[[ Input for this task, beginning ]]
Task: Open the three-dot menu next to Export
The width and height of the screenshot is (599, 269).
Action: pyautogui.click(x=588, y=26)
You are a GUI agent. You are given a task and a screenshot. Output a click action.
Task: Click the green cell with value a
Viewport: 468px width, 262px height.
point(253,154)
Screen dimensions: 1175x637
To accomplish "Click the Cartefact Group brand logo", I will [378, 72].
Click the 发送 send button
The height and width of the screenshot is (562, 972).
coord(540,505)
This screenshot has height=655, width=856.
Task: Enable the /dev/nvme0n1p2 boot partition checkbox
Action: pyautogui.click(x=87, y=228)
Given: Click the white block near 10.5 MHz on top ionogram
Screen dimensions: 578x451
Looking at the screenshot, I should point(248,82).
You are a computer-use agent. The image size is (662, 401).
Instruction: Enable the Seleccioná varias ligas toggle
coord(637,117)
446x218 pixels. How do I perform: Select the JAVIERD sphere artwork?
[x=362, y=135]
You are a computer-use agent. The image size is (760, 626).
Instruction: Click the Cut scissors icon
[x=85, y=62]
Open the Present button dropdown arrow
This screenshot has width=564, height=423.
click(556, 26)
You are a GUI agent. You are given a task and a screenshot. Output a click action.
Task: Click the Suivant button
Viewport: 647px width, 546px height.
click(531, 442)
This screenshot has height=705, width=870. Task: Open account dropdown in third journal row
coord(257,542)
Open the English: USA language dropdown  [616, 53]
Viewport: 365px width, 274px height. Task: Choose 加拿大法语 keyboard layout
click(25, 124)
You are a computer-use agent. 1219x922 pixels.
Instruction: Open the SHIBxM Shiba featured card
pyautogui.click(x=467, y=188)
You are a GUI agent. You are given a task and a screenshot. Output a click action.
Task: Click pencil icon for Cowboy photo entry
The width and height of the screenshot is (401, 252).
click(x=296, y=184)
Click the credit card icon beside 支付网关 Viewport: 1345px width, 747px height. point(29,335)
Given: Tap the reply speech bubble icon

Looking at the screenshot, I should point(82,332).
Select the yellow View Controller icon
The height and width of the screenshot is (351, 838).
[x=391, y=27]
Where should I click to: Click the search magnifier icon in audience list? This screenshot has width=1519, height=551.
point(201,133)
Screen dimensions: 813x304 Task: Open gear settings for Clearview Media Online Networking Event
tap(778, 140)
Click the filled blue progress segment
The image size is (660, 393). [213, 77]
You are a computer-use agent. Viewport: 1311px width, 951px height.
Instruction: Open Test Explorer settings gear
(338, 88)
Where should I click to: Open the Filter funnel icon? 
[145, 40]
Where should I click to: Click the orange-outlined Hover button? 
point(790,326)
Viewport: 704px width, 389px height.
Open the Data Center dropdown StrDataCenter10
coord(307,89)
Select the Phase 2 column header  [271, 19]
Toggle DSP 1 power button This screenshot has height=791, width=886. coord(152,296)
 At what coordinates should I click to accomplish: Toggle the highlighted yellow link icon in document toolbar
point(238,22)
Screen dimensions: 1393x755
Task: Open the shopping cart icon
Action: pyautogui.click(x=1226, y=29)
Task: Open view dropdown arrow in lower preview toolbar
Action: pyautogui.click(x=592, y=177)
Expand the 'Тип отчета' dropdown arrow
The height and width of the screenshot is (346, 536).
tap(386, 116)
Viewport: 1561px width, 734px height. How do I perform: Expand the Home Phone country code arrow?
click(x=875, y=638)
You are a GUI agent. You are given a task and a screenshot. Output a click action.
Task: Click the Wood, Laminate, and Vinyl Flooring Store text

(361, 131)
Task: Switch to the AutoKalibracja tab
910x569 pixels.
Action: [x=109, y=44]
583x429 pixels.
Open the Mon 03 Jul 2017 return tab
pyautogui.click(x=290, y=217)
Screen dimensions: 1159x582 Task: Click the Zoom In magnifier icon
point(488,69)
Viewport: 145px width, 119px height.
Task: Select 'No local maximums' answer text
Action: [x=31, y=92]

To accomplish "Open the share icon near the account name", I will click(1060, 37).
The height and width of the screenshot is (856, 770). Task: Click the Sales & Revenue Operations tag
[[ Input for this task, end ]]
To do = Write the lines out again exactly, beginning at the line that contains "583x429 pixels." and stopping only at the final line of the listing above.

Output of the exercise =
583x429 pixels.
Open the Mon 03 Jul 2017 return tab
pyautogui.click(x=290, y=217)
Screen dimensions: 1159x582 Task: Click the Zoom In magnifier icon
point(488,69)
Viewport: 145px width, 119px height.
Task: Select 'No local maximums' answer text
Action: [x=31, y=92]

To accomplish "Open the share icon near the account name", I will click(1060, 37).
The height and width of the screenshot is (856, 770). Task: Click the Sales & Revenue Operations tag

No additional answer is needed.